3.2. Build Your Sequence

A good sequence isn’t rocket science. Here’s a simple structure: 1. Initial Email: Short, relevant, and no buzzwords. 2. First Follow-up (3–5 days later): Quick nudge, reply to the same thread. 3. Second Follow-up (7 days later): Another angle or value prop. 4. Final Check-In (optional): Polite sign-off if no response.

Add steps in Pitchmonster’s drag-and-drop workflow builder. You can customize timing and content per step.

What works: - Personalize at least the first line. Use merge tags like {{first_name}}. - Keep emails under 100 words. Nobody reads walls of text.

What to ignore: - Gimmicky subject lines (“Quick question…” is played out). - Overcomplicated branching (just get the basics working first).


4. Import Your Contacts and Map Your Fields

Upload your CSV, and Pitchmonster will ask you to map columns to fields (like matching “First Name” to {{first_name}}).

Watch out for: - Typos in your headers (e.g., "Emaiil" won’t map). - Missing data. Use fallback values (“there” instead of a missing name).

Pro tip:
If you want to segment (e.g., by industry), use tags or custom fields when uploading. Makes filtering later dead simple.


5. Personalize Without Losing Your Mind

Personalization moves the needle, but you don’t need to write 500 custom emails.

How to do it smart: - Use merge tags for the basics. - Add a “personalization” column to your CSV for a one-liner about each prospect (can be as simple as “Saw you spoke at X event”). - Reference this via {{personalization}} in your template.

What doesn’t work: - Fake personalization (don’t just slap the company name into a generic email). - Overly familiar intros (“Hope you’re crushing it!”—cringe).


6. Set Up Sending Windows and Throttling

You want your emails to look human, not like a robot sent them at 2 a.m.

In Pitchmonster: - Set sending windows (e.g., 9:00 a.m.–4:00 p.m. local time). - Add random delays between emails (30 seconds to 2 minutes is plenty). - Limit daily sends per account. Again, slow and steady wins the inbox.

Pro tip:
Rotate sending accounts if you’re going big, but keep each one “warm” with real replies if you can.


7. Activate, Monitor, and Adjust

Hit “Start” on your workflow. Congrats, you’re live. But don’t walk away forever.

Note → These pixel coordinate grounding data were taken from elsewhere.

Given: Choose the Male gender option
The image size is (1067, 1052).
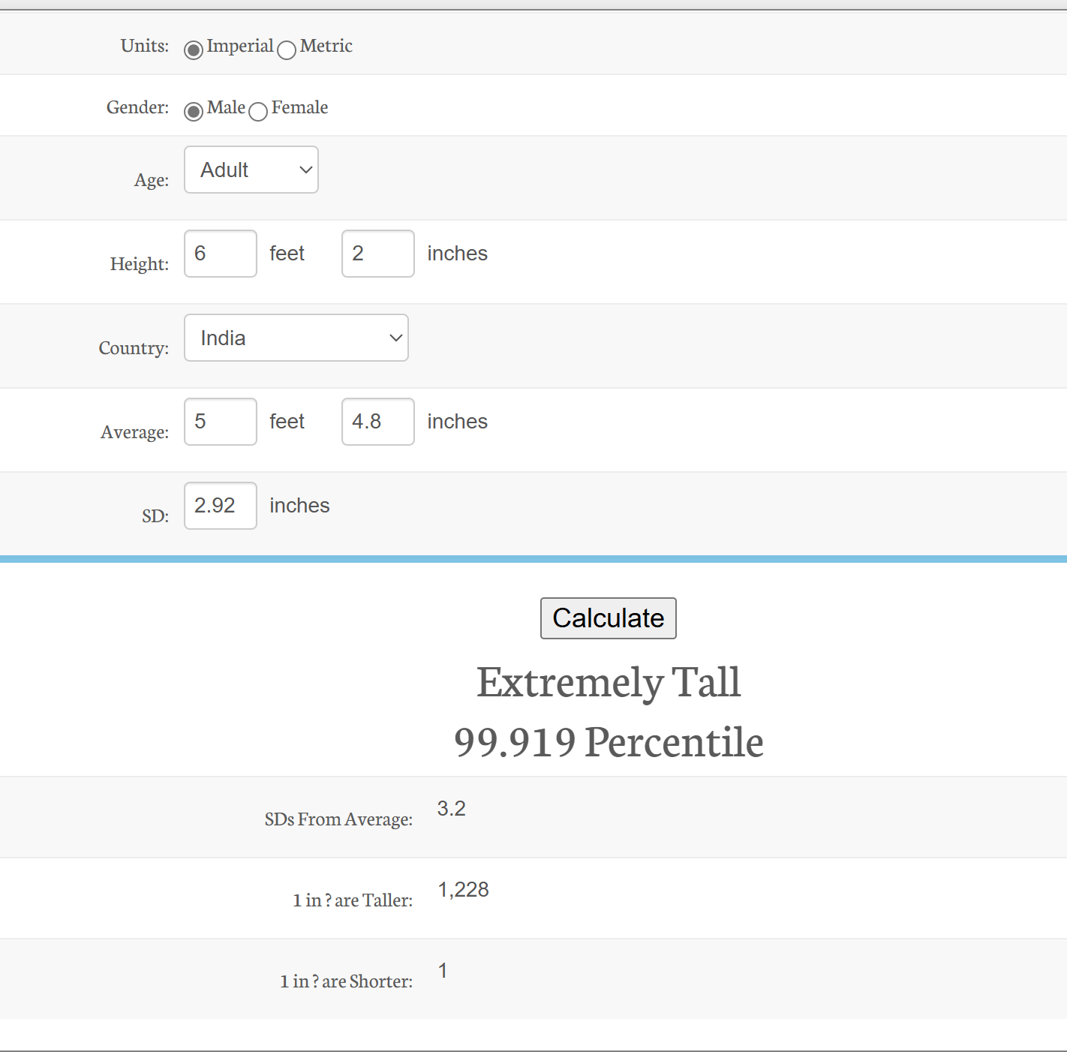Looking at the screenshot, I should point(194,111).
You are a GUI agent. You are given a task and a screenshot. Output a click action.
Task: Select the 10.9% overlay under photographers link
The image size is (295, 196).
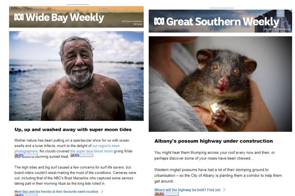click(x=26, y=155)
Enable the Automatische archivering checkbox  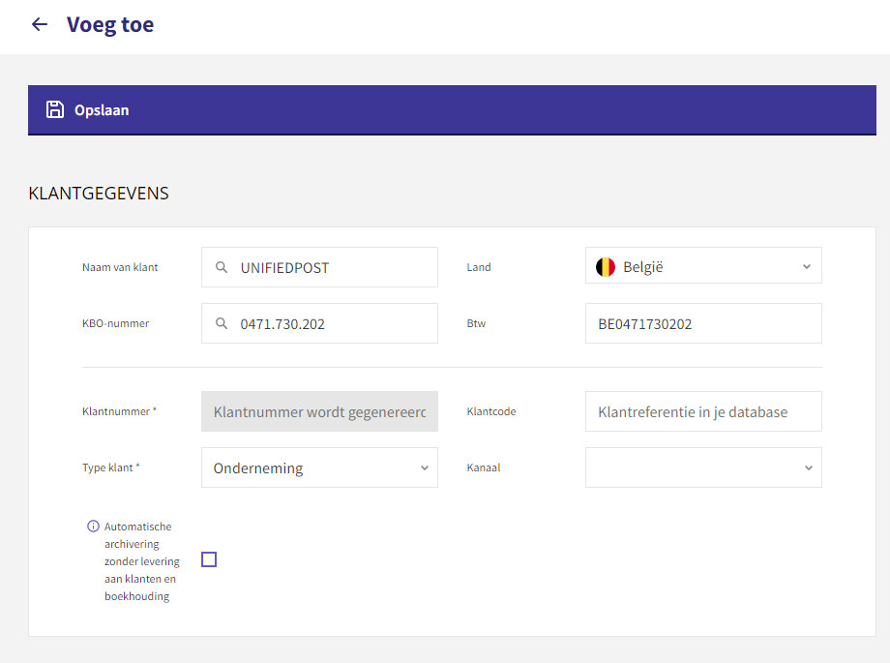209,559
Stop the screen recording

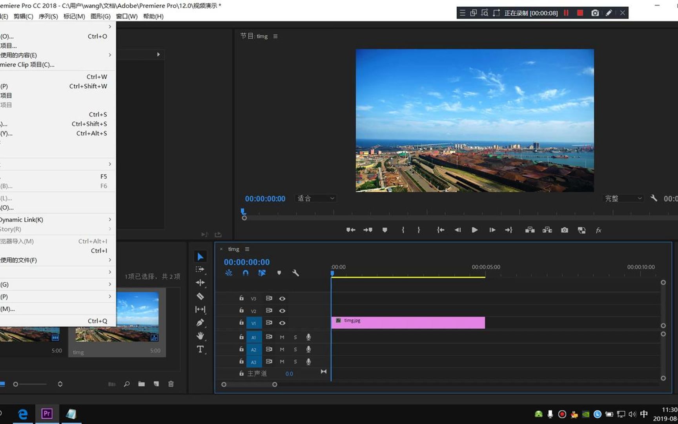(x=580, y=13)
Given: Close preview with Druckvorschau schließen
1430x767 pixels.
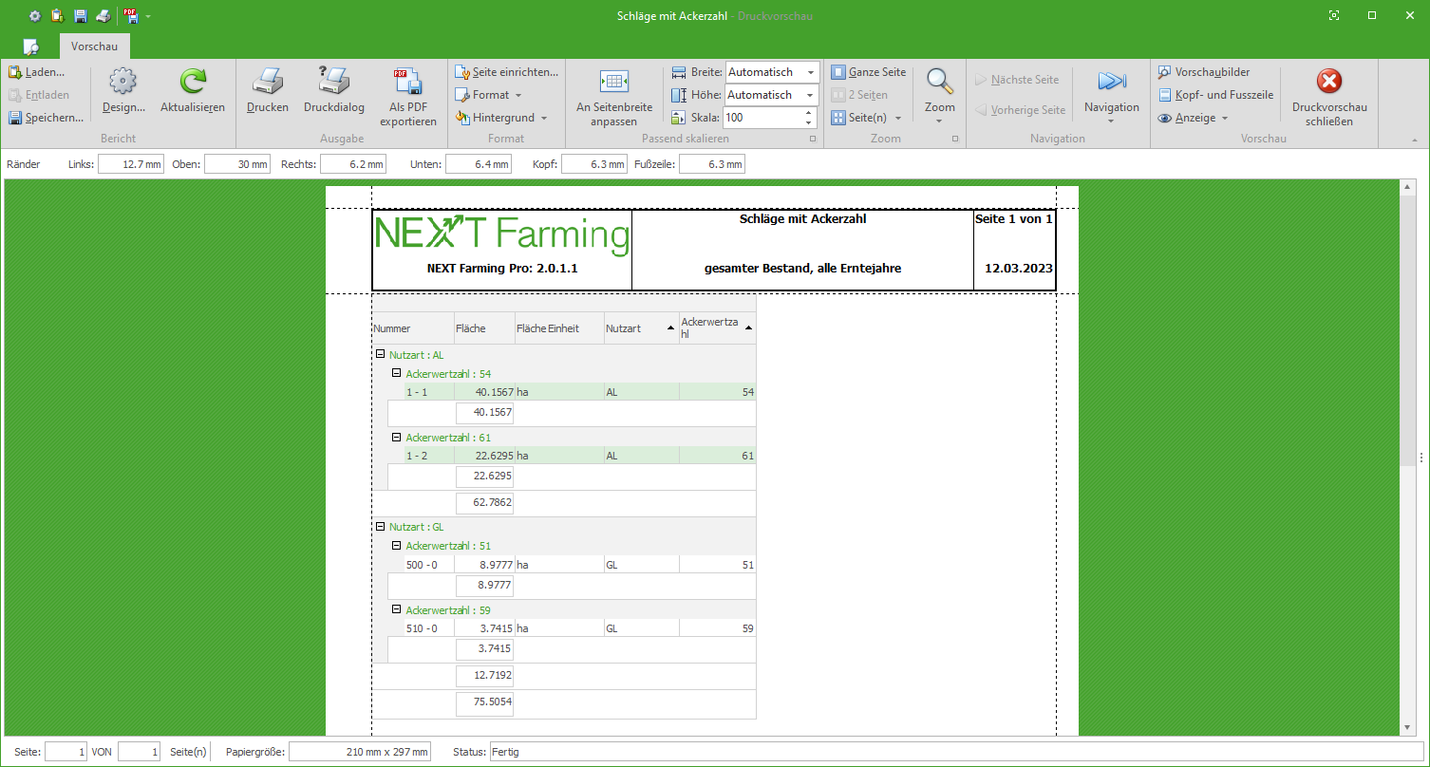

What to watch: - Open rates: Low? Could be subject line or spam filters. - Replies: Are you getting real responses or just out-of-office? - Bounces: More than 2–3% = bad list or sending too fast. - Unsubscribes/Spam complaints: Keep this under 0.2%, or you’ll burn your domain.

Check daily at first. Fix issues as they pop up—don’t ignore warning signs.

What to skip:
Don’t obsess over “perfect” metrics. If you’re getting real replies and meetings, you’re winning.


8. Automate Follow-Ups—But Know When to Stop

Pitchmonster will automatically send follow-ups based on your workflow. But nobody likes a pest.

Best practices: - 2–3 follow-ups is plenty. More, and you’re just annoying people. - Automatically stop the sequence when someone replies. - Set a delay between steps, not just “next day.” People skim emails on Mondays—give them a chance to breathe.

Ignore:
Auto-replying to every inbound “no thanks.” Sometimes silence is the answer.


9. Track, Learn, and Iterate

Automation is great, but you still need to keep an eye on what’s actually working.

  • Export reports from Pitchmonster to see open/reply rates per sequence.
  • Tweak subject lines or templates every couple of weeks (not every day).
  • Don’t chase every shiny new AI feature—most are just lipstick on a pig.

Pro tip:
If you get a great reply, save that email and reverse-engineer what worked. Steal from yourself.


Final Thoughts: Don’t Overthink It

The magic isn’t in the tool or fancy workflow—it's in clear messaging, a good list, and consistent follow-up. Pitchmonster makes the mechanics easy, but it can’t fix a bad pitch or a list of random emails. Start simple, keep things human, and tweak as you go. No need to automate yourself into a corner.

Now, get out there and send something worth replying to.